Assignment 3
Assignment 3
The purpose of this assignment is to give you practice working with the underlying concepts
of quantitative methods, and to give you feedback on your understanding of these concepts.
A group of two, three or four students (but no more than four students) may work together and
submit one set of assignment answers for the group. All members of the group, however,
MUST be enrolled in the same workshop.
For assignments submitted as a group, all valid group members will receive the same mark for
the assignment. Students that attempt to submit an assignment with a group that is not in their
own workshop, or in a group with more than four members, will not receive any credit for the
assignment.

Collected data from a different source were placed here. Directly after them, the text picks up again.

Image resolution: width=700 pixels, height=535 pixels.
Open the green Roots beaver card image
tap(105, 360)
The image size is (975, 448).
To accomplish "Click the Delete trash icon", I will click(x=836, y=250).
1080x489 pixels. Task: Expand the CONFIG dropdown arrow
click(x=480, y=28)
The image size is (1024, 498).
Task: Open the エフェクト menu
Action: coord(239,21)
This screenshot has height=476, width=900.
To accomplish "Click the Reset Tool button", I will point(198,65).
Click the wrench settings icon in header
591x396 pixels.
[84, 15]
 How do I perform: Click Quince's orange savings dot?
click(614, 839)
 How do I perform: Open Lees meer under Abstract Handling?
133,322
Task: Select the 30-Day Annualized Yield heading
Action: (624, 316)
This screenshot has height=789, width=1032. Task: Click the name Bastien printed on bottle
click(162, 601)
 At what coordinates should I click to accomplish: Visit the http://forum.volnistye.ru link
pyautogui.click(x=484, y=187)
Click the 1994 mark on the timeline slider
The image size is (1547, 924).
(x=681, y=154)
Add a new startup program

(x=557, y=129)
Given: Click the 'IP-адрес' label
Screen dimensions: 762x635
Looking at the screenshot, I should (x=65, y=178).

Students will form their own groups. The group will allocate one member to submit
the answers on behalf of the group. Individuals may work alone if they wish and submit their
own assignment answers, but I would urge students to work in groups.
All assignments must be submitted with Turnitin. The information that you need to do this can
be found from the following link
Turnitin student guide: https://www.lms.unimelb.edu.au/user_guides/turnitin_stu_guide.pdf
1
Students MUST copy and paste the template provided below into the top of the first page of
their assignment answers, and complete the template, before submitting answers.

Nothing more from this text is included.